Innervillgraten – Alte Höfe neu gedacht
Anerkennung / Tirol

Der Erhalt der Kulturlandschaft und sanfter Tourismus sind den Menschen in Innervillgraten in Osttirol ein großes Anliegen. Da die steilen Hänge hier den Raum zum Bauen begrenzen, wurde es für die Nachkommen der fast 1.000 Einwohner*innen immer schwieriger, zeitgemäßen Wohnraum zu finden. Gleichzeitig stellte sich die Frage nach der Nachnutzung leerstehender Höfe immer stärker. In hoher handwerklicher Qualität sowie mit lokalen Materialen und in vielfältigen Formaten begann die Gemeinde alte landwirtschaftliche Bausubstanz wieder zu beleben und Besitzer*innen leerstehender Bauernhäuser zu einem Umbau zu inspirieren. Neues Wissen wurde in Form von Studierenden-Gruppen oder der Leerstandskonferenz ins Tal geholt.

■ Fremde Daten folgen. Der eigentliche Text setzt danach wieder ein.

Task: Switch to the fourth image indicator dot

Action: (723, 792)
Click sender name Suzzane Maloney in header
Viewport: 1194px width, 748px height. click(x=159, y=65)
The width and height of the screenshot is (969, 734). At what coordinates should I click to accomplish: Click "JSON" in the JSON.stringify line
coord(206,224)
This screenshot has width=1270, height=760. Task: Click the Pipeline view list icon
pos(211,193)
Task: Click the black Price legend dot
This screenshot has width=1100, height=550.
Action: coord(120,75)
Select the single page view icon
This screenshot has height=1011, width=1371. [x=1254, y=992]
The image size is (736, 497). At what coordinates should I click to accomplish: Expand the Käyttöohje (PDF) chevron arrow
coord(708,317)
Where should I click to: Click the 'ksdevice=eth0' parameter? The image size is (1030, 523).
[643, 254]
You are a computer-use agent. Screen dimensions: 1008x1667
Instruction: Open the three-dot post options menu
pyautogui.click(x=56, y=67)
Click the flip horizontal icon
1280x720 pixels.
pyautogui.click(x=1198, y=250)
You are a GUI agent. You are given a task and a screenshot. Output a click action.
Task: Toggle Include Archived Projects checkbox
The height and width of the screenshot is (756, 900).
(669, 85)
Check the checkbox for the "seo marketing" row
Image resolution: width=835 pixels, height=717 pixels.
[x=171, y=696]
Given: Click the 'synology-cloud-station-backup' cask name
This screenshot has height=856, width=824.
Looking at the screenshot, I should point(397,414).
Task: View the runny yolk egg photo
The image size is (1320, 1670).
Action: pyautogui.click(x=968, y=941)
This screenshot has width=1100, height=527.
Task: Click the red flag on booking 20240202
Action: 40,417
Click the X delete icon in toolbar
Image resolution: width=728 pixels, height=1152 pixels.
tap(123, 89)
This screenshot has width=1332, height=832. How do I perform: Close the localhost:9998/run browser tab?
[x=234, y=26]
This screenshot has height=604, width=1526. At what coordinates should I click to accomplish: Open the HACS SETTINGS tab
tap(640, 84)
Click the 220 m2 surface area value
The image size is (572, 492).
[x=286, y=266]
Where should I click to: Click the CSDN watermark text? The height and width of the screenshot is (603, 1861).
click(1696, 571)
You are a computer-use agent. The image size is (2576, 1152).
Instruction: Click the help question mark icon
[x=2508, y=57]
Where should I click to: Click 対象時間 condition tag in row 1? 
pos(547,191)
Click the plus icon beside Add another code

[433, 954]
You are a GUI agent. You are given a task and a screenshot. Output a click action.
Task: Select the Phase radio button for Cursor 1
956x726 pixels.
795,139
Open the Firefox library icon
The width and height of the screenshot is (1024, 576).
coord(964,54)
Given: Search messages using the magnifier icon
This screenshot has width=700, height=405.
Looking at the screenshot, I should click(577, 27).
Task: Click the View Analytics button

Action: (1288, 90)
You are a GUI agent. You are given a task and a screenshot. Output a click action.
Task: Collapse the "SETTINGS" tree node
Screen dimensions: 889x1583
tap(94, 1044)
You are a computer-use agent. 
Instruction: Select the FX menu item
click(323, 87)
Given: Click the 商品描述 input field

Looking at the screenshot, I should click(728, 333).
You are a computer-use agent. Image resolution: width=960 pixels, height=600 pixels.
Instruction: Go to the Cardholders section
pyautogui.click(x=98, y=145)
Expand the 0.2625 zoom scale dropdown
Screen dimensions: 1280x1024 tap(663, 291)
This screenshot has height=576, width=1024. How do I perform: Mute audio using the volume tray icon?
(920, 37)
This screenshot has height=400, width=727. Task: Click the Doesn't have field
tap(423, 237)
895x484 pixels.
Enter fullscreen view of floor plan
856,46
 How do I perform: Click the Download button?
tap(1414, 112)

Nenzing – zum Wohle der Gemeinschaft
Anerkennung / Vorarlberg

Die Marktgemeinde Nenzing mit nahezu 6.800 Einwohner*innen bemüht sich aktiv um Verdichtung im Ortskern und eine zentrumsnahe Versorgung für ihre Bürger*innen. Als eine der ersten Gemeinden Österreichs hat Nenzing eine Gemeinwohlbilanz erstellt und wurde im Jahr 2017 zertifiziert.  Sie unterstreicht damit ihren hohen Anspruch an ihr kommunales Handeln. Eine sorgfältige Bodennutzung findet sich in vielen verschiedenen Projekten – von der Siedlungsentwicklung bis zur Generationenmeile. Zudem lebt die Vorarlberger Kommune eine enge Zusammenarbeit in der Region und setzt interkommunale Projekte um. Dazu zählt auch das Walgaubad, das gemeinsam mit 13 Gemeinden des Walgaus entstand.

Trofaiach – Zurück ins Zentrum
Anerkennung / Steiermark

Im steirischen Trofaiach gilt es der Abwanderung und dem Ortskernsterben entgegenzuwirken. Die rund 12.300 Bürger*innen sind eingeladen, die Zukunft des Ortes mitzugestalten. Unter professioneller Anleitung entstand ein Masterplan mit einer Fülle an Maßnahmen für die Zukunft. Mutige, übertragbare, kostengünstige und schnell realisierbare Aktionen wurden bereits gesetzt und ein Kümmerer beschäftigt, der hauptberuflich die Belebung des Zentrums betreut. Trofaiach verknüpft seinen Ort dank attraktiver Mobilitätsangebote mit dem Umland und beschreitet den Weg der Stadtentwicklung mit großem Enthusiasmus.